Submitted by Michelle Karshan, Executive Director, Alternative Chance/Chans Altenativ, www.alternativechance.org, email@example.com
• Illegal Detention. The majority of Criminal Deportees returned to Haiti from the United States and Canada are detained in police station holding cells at the DCPJ police administrative building. In the absence of criminal charges in Haiti, this practice is a violation of Haitian and international laws and human rights treaties. A Haitian court ruling in September 2006 found this practice to be illegal under Haitian laws yet the Government of Haiti continues this practice.
• Inhumane Treatment in Detention. Criminal Deportees are detained in horrific conditions and receive NO food, NO drinking water, and NO medical or mental health care (even when the Haitian government is aware of the severity of the person’s medical or mental health condition via observation or the medical file transferred to the Haitian police by the US government at the time of deportation.) They are not afforded any due process or attorney representation. Criminal Deportees with no family or source of food are NOT provided any nourishment while in detention.

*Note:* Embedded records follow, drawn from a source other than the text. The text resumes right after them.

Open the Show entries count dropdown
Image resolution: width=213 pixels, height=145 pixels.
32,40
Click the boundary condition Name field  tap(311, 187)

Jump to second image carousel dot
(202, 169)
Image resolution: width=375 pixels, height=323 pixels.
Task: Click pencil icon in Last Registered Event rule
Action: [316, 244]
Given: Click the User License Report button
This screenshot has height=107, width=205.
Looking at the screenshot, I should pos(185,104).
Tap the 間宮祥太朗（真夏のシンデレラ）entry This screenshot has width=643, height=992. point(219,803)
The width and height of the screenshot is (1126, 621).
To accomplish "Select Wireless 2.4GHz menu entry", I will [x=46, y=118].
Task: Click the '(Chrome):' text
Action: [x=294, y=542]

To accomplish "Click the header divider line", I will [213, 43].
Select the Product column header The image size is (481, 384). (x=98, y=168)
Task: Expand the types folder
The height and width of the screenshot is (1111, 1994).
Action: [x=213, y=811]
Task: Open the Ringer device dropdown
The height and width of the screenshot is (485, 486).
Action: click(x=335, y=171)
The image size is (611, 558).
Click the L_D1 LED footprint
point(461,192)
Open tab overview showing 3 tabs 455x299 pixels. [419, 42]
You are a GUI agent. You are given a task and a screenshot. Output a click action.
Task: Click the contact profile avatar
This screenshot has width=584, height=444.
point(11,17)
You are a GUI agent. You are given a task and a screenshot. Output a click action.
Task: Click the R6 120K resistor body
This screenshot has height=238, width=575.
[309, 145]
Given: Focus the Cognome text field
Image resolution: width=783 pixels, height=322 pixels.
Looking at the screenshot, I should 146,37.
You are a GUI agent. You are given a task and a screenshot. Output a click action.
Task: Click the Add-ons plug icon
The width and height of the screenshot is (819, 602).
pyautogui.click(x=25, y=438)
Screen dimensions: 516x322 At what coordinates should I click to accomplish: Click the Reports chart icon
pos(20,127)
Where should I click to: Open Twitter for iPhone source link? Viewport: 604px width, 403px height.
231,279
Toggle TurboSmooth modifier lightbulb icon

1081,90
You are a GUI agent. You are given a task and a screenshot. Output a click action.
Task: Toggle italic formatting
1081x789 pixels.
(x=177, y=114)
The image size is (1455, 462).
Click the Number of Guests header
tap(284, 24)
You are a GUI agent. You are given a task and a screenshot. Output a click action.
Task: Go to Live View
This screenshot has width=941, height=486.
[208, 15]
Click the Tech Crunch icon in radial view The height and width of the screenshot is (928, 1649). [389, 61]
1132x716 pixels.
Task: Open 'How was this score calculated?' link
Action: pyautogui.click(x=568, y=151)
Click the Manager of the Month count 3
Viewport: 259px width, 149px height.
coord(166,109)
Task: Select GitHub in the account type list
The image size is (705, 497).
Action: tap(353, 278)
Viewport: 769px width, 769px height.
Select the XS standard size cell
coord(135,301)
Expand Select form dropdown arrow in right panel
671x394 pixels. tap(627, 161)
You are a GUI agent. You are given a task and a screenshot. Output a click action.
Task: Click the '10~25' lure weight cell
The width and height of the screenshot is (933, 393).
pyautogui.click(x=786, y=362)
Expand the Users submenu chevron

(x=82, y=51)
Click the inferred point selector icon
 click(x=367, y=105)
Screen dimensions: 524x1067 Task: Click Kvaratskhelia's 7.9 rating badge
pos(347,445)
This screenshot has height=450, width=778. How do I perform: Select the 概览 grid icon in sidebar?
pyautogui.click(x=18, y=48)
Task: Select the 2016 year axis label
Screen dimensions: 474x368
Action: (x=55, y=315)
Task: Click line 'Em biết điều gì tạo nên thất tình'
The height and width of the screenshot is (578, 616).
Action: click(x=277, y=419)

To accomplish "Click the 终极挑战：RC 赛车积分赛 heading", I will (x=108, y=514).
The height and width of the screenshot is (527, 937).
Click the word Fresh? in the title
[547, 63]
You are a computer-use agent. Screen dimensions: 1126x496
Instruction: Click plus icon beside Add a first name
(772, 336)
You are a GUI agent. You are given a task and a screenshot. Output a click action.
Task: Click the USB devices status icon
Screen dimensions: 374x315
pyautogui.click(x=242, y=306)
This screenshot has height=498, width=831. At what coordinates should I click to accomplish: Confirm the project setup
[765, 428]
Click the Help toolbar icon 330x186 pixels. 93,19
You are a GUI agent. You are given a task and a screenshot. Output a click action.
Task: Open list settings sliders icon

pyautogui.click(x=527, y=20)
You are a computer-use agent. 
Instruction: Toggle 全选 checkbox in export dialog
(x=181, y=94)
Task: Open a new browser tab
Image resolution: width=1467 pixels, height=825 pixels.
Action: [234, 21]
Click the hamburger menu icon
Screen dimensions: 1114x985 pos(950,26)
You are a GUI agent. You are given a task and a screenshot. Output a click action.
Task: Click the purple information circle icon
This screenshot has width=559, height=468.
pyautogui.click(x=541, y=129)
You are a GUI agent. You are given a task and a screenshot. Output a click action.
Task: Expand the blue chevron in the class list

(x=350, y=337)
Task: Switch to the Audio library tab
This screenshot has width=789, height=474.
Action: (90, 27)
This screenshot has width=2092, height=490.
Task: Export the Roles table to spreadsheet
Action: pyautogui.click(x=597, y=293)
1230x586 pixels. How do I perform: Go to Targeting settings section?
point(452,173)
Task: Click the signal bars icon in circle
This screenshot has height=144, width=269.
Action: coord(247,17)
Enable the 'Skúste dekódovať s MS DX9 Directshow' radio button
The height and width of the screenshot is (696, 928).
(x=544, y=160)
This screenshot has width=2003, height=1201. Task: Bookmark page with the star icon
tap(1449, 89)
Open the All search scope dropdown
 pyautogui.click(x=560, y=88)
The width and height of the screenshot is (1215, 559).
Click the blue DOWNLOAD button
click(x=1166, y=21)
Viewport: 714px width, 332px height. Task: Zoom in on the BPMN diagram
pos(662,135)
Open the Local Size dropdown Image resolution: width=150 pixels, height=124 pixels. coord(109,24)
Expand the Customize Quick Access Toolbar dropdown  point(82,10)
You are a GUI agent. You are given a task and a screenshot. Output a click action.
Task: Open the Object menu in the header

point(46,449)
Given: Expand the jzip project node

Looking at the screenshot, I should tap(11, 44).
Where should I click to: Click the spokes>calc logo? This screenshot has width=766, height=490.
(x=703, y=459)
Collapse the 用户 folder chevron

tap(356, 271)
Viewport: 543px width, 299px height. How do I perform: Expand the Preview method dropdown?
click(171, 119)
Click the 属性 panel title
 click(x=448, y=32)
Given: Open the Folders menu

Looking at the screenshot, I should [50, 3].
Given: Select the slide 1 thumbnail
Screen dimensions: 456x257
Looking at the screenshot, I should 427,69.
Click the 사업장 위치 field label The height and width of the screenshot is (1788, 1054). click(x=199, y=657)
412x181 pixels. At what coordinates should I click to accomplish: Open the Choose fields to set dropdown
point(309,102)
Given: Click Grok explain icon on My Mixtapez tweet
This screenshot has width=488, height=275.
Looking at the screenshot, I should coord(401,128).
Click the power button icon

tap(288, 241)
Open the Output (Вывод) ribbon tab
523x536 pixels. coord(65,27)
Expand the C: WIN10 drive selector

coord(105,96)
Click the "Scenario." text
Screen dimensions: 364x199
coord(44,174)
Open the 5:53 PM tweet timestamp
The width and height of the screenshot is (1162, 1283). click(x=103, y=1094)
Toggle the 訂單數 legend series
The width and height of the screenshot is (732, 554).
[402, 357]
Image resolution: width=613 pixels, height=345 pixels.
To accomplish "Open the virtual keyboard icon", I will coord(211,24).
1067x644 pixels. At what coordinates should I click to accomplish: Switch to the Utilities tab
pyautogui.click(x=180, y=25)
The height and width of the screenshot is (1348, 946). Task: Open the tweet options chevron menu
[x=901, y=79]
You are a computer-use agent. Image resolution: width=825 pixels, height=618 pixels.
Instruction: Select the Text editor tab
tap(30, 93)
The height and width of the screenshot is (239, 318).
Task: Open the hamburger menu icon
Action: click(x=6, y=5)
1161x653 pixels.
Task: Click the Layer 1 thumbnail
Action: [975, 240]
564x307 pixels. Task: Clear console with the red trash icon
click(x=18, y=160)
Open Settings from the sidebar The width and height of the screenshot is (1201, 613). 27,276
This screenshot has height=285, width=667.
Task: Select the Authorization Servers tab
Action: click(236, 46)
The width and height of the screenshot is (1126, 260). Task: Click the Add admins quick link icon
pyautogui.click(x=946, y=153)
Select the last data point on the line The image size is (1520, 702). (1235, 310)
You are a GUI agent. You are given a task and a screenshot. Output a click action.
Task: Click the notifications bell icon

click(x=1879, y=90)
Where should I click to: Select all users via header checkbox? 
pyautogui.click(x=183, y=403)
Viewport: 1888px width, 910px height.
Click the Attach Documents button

• Haiti’s Police Withhold Vital Medical Information. At the time that a seriously ill (medically or mentally) Criminal Deportee is deported to Haiti their medical file is supposed to be transferred with them. Often the medical file is not transferred OR if the medical file does arrive with the Criminal Deportee the Haitian police seize the file and throw it in a drawer refusing to ever make it available to the deportee or his/her doctor/hospital/clinic. (Recently a woman with HIV/AIDS, diabetes, hypertension/cataracts was deported, detained and became seriously ill. When Alternative Chance asked the Haitian police to share the woman’s extensive medical file from the US with the hospital or doctor, the police refused. Instead time consuming, limited and costly medical tests had to be performed to make diagnoses and there was no medication history available to the patient or doctors. This woman died seven months after being deported to Haiti.)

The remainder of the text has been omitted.